Feathered serpents and sacred jaguars from ancient Mexico's mysterious City of Gods, Teotihuacan, show in Europe for the first time at an unparalleled exhibition opening in Paris on Tuesday.
"It's the biggest exhibition ever on Teotihuacan", Miguel Baez, of the National Institute of Anthropology and History (INAH), told AFP. "We in Mexico love shows from other places, this time we aim to display our great civilisation."
Some 450 pre-Columbian pieces, some of them monumental, some rarely or never exhibited, are on show until next January 24 in the French capital's newest arthouse, the Quai Branly museum, under the title "Teotihuacan, City of the Gods".
A fearsome oversized 1,500-year-old jaguar recently discovered at the giant site opens the exhibit, also featuring new proof of rampant human sacrifice.

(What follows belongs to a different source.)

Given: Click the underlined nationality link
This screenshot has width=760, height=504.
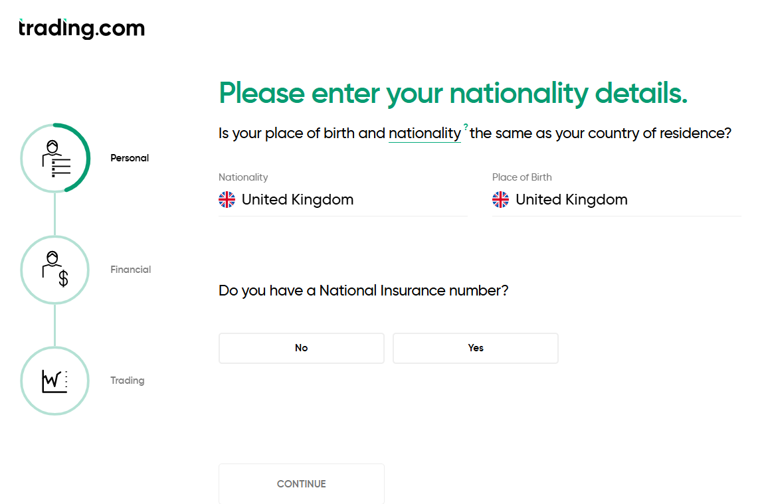Looking at the screenshot, I should click(x=425, y=133).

One such item, which reverses previous thinking that Teotihuacan was a peaceful society, is a large just-excavated marble statue of a slave showing signs of bondage and arrows in his limbs.
Wrapped in thick vegetation when rediscovered in the 19th century, little is yet known about the giant ancient city of Teotihuacan, which became a regional powerhouse in its 800-year history until its mysterious fall around 700 AD.
At its height, the city built in semi-arid highlands barely 50 kilometres from Mexico City was home to more than 200,000 people, bigger than any European city of the time.
"We don't know who built it, how it was governed, or what happened to cause it to collapse," said Baez.
"We have more questions than we have answers."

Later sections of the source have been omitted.